Pharmacopeia players sell out

To the other extreme, Pharmacopeia Drug Discovery Inc. players were taking profits Friday.

The stock made a run in the latter half of the week on news that a collaboration with Schering-Plough Corp. had been extended to April and that it plans to start human studies for a high blood pressure drug in first quarter 2007.

After a 9% gain the day before, Pharmacopeia shares (Nasdaq: PCOP) closed Friday off by 23 cents, or 5.72%, at $3.79.

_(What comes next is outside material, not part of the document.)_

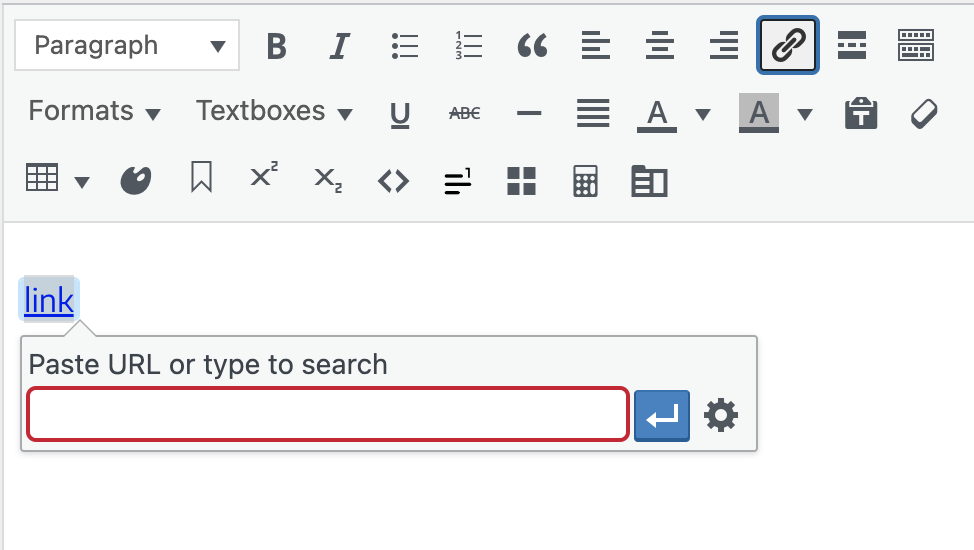Toggle bold formatting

"It was nice news, but not extraordinary," said a sellside trader. "This is still very early stage biotech stuff. And, it is not a drug they developed, so they will be paying out royalties on it."

By the end of 2007, the company hopes to have a second early stage trial under way, with a mid-stage trial started by the second half of 2008. The company licensed the experimental compound from Bristol-Myers Squibb Co. in March. Under the license, Pharmacopeia will make payments to Bristol-Myers at clinical and regulatory milestones, as well as royalties.

Terms of the Schering-Plough deal calls for the major pharma to pay Pharmacopeia for 10 full-time chemistry employees and fund preclinical, clinical and regulatory milestones of drug candidates resulting from the partnership.

Pharmacopeia's most advanced internal program is a dual-acting angiotensin and endothelin receptor antagonist for hypertension and diabetic nephropathy that is in preclinical development. It has other programs researching JAK3 inhibitors (immunomodulators for multiple potential indications, including transplant rejection, psoriasis and rheumatoid arthritis); CCR1 antagonists (with potential in inflammatory diseases such as rheumatoid arthritis and multiple sclerosis); adenosine A2A antagonists (with potential in neurodegenerative diseases, including Parkinson's and Alzheimer's); and avb3/avb5 inhibitors (with potential to block angiogenesis in cancer and inflammation).